Julius Plücker to Faraday   20 May 1849

Allow me, Sir, to communicate to you several new facts, which, I hope, will spread some light over the action of the Magnet upon the optic and magnecrystallic axes.

I. The first and general law, I deduced from my last experiments is the following one

“There will be either repulsion or attraction of the optic axes by the poles of a Magnet, according to the crystalline structure of the crystal. If the crystal is a negative one, there will be repulsion, if it is a positive one there will be attraction

The crystals most fitted to give the evidence of this law are diopside (a positive crystal) cyanite, topaze (both negatives) and other ones, crystallising in a similar way. In these crystals the line (A) bisecting the acute angles, made by the two optic axes, is neither perpendicular nor parallel to the axis (B) of the prism. Such a crystal, suspended horizontally like a prism of turmaline, staurotite or “cyanure rouge de fer & potasse” in my former experiments, will point neither axially nor equatorially, but will take allways a fixed intermediate direction. This direction will continually change if the prisme will be turned round its own axis B. It may be proved by a simple geometrical construction, which shows, that during one revolution of the prism round its axis (B), this axis without passing out of the two fixed limits C & D, will go through all intermediate positions. The directions C & D, where the crystall returns, make either whith [sic] the line joining the two poles, or with the line perpendicular to it, on both sides of these lines, angles equal to the angle included by A and B: the first being the case, if the crystal is a positive one, the last if a negative one. There it follows that if the crystal by any kind of horizontal suspension may point to the poles of the Magnet, it is a positive one; if it may point equatorially it is a negative one. This last reasoning conducted me at first to the law mentioned above.

## TASK REQUIREMENTS
Continue Plücker's 1849 letter to Faraday about magnetic action on the optic axes of crystals, starting after its last sentence.

(Saved entries)
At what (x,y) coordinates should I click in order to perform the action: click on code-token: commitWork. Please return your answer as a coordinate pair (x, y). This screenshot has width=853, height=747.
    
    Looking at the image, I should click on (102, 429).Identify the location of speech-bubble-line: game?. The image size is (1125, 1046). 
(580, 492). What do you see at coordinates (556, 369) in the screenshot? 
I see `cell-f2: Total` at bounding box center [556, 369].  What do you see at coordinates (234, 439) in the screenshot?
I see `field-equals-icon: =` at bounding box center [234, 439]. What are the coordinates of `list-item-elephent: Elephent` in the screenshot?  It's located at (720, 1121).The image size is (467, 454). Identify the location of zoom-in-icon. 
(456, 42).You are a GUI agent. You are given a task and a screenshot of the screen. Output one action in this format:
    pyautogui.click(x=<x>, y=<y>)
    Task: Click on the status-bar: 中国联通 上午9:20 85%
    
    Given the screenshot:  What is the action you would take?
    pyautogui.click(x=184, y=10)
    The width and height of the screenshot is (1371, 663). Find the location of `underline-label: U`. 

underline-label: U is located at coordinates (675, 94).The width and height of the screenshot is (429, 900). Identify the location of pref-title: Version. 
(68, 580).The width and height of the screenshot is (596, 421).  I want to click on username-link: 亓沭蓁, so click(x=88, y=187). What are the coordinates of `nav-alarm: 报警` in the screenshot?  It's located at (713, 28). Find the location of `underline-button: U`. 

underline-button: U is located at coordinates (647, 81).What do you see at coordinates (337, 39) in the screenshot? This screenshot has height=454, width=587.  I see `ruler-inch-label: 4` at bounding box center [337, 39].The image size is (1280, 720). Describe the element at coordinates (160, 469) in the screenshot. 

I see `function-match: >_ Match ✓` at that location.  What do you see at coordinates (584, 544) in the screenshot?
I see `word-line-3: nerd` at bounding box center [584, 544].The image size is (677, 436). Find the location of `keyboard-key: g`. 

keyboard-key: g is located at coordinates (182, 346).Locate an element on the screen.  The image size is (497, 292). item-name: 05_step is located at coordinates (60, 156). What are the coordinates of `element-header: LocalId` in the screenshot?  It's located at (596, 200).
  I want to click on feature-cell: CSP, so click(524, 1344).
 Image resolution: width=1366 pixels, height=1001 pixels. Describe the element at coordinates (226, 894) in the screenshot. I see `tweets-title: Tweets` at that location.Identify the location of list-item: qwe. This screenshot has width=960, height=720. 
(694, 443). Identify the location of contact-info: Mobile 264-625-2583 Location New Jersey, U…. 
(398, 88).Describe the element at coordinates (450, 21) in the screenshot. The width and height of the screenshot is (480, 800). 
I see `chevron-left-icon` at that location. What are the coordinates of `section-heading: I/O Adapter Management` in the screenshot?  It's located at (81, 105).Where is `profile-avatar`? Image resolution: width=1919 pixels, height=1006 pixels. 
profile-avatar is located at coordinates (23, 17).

## RESULT FOR THIS EXERCISE
The magnecrystallic axis, I think, is, optically speaking, the line bisecting the (acute) angles made by the two optic axes, or in the case of one single axis, the axis itself. The crystals of bismuth and arsenic are positive crystals, Antimony, according to my experiments, is a negative one. All are uniaxal.

II The cyanite is by far the most interesting crystal, I examined till now. If suspended horizontally it points very nicely, only by the magnetic power of the Earth, to the north. It is a true compass needle, and more than that, you may co<bar>mand over its declination. If for instance, you suspend it in such a way that the line A bisecting the two optic axes of the crystal, be in the vertical plane passing through the axis B of the prism, the crystal will point exactly as a compass needle does. By turning the crystal round the line B you may make it point exactly to the north of the Earth &c[.] The crystal does non [sic] point according to the Magnetisme of its substance, but only by following the magnetic action upon its optical axes. This is in full concordance to the different law of diminution by distance of the pure magnetic and the optomagnetic action. If you approach to the north end of the suspended crystal the south pole of a permanent magnetic bar, strong enough to overpowering the magnetism of the Earth, the axis B of the prism will make with the axis of the bar (this bar having any direction whatever in the horizontal plane) an angle exactly the same it made before with the meridian plane: the crystal being directed either more towards the East or more towards the West.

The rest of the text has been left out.